** Start Task data **

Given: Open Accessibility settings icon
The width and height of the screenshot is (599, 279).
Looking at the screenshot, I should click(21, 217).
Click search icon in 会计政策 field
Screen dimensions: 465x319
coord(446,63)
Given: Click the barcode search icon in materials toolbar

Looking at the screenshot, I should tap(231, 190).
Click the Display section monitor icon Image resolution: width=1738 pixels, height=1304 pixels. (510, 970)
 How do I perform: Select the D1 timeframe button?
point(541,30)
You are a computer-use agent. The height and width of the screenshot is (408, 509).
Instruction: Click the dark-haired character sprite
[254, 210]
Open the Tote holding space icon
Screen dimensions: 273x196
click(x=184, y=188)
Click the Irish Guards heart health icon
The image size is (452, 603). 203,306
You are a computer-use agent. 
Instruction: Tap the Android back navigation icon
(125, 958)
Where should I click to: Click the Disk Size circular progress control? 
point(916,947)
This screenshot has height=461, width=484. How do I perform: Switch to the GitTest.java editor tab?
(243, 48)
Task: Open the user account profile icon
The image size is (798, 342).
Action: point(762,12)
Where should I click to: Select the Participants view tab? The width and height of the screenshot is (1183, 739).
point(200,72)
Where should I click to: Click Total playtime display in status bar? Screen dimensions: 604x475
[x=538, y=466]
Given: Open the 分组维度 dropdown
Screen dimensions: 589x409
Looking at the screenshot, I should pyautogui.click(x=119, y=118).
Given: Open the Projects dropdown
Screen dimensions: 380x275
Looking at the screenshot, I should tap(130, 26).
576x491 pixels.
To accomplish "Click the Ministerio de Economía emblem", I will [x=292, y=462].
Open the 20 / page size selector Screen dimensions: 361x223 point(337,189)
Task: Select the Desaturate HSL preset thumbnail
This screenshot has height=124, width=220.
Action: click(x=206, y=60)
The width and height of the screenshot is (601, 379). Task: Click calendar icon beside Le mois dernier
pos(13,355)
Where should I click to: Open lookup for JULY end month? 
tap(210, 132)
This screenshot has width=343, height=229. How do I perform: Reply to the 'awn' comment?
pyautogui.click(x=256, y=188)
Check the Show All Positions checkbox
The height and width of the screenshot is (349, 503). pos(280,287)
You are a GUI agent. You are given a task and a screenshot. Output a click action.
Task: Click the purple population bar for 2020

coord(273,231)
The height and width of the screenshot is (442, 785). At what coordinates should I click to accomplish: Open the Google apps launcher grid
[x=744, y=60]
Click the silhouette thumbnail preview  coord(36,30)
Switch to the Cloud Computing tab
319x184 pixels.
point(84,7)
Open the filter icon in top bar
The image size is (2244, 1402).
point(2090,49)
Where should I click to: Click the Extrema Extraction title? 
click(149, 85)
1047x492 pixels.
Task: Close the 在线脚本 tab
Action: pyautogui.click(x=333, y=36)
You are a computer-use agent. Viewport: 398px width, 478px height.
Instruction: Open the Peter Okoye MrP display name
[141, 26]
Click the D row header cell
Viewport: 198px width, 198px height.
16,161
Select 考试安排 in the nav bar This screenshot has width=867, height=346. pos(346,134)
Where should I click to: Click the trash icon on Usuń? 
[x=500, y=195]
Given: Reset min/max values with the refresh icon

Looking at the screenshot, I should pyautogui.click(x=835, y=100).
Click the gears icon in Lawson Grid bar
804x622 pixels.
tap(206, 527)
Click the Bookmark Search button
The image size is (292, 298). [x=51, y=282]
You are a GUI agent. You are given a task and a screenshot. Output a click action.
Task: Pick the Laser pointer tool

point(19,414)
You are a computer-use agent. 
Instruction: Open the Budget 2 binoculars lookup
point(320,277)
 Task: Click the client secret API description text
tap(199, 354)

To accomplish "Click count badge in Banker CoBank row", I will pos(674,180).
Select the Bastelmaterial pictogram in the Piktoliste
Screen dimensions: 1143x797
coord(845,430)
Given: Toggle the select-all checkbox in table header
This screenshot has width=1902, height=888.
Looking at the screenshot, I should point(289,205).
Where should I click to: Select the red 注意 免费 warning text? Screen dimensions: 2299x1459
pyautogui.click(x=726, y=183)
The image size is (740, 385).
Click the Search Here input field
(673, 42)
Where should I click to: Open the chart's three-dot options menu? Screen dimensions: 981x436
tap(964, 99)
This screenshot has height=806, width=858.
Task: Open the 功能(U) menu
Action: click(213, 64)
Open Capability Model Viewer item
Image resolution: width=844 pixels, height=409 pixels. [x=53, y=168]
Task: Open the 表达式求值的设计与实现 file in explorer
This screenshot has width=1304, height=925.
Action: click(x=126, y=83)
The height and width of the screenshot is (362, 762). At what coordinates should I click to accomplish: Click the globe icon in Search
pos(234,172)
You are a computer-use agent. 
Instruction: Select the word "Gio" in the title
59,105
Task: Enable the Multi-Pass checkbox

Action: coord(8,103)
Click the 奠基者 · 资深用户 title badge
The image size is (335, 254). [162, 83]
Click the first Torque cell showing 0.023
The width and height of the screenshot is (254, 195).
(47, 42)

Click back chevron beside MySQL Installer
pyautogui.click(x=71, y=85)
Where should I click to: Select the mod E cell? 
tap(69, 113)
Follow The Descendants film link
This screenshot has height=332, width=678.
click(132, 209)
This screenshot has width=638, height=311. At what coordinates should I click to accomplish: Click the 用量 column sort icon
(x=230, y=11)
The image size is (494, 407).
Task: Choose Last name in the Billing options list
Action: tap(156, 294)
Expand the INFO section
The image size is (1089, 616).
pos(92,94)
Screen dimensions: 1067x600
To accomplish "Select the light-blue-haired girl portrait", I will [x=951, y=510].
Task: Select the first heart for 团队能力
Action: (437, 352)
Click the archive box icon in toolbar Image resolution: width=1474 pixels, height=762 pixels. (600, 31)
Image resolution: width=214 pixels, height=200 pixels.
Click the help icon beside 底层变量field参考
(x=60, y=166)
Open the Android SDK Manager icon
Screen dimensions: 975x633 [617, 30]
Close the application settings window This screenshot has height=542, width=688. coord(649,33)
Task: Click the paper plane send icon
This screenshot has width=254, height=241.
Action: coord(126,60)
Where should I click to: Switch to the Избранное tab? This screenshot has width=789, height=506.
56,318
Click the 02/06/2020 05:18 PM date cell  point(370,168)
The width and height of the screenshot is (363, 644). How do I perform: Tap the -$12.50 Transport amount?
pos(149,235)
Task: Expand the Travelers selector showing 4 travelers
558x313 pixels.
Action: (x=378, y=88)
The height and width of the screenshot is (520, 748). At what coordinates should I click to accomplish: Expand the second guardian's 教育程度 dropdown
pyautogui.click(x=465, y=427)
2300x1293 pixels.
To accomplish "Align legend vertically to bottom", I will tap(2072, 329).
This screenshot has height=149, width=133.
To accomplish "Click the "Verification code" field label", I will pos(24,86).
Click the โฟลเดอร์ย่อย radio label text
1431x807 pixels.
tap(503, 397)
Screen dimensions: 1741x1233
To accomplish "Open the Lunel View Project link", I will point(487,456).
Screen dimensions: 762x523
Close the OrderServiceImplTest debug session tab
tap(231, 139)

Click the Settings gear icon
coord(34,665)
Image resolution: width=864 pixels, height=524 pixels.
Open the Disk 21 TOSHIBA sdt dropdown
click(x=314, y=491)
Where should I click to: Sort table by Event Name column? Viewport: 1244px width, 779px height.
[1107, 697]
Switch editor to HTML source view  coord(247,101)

** End Task data **

Task description:
Copy out each line that contains the word "dropdown".

Problem solution:
Given: Open the 分组维度 dropdown
Given: Open the Projects dropdown
The height and width of the screenshot is (520, 748). At what coordinates should I click to accomplish: Expand the second guardian's 教育程度 dropdown
Open the Disk 21 TOSHIBA sdt dropdown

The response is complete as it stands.